Voci sulla posizione degli elementi:
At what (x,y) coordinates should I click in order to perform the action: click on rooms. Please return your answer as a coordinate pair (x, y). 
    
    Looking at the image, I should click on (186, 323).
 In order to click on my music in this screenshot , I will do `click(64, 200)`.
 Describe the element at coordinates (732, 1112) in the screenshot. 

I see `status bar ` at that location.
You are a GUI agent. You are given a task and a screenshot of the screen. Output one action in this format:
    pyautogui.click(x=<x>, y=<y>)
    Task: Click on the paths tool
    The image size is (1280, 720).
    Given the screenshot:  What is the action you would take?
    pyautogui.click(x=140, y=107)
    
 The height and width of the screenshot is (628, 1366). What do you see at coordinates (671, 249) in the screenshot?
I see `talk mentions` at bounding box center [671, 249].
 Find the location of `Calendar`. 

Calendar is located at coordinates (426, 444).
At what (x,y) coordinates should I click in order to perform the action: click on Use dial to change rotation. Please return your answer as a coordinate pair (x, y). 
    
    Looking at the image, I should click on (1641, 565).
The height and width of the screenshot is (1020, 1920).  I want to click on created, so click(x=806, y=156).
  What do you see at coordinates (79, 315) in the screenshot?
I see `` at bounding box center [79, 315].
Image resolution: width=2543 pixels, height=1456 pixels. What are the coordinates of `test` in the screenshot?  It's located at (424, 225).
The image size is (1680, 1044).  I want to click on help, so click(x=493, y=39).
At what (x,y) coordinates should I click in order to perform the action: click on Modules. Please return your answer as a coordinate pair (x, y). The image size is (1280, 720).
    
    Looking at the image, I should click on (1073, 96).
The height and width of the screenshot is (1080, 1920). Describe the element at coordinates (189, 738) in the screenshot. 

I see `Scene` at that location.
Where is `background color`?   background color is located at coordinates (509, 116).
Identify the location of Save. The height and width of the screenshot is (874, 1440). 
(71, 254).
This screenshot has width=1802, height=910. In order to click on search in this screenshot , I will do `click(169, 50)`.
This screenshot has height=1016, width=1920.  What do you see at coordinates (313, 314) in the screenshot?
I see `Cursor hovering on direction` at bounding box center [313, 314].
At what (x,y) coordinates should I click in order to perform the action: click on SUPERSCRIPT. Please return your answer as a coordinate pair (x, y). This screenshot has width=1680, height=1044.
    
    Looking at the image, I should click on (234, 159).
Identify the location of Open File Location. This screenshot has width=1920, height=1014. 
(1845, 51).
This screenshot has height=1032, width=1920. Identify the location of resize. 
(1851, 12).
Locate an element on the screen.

Richiesta » Ricopia parola per parola le righe qui sopra, a partire da quella che contiene "You are a GUI" fino a quella che contiene "center [79, 315].", comprese entrambe.

Risultato »
You are a GUI agent. You are given a task and a screenshot of the screen. Output one action in this format:
    pyautogui.click(x=<x>, y=<y>)
    Task: Click on the paths tool
    The image size is (1280, 720).
    Given the screenshot:  What is the action you would take?
    pyautogui.click(x=140, y=107)
    
 The height and width of the screenshot is (628, 1366). What do you see at coordinates (671, 249) in the screenshot?
I see `talk mentions` at bounding box center [671, 249].
 Find the location of `Calendar`. 

Calendar is located at coordinates (426, 444).
At what (x,y) coordinates should I click in order to perform the action: click on Use dial to change rotation. Please return your answer as a coordinate pair (x, y). 
    
    Looking at the image, I should click on (1641, 565).
The height and width of the screenshot is (1020, 1920).  I want to click on created, so click(x=806, y=156).
  What do you see at coordinates (79, 315) in the screenshot?
I see `` at bounding box center [79, 315].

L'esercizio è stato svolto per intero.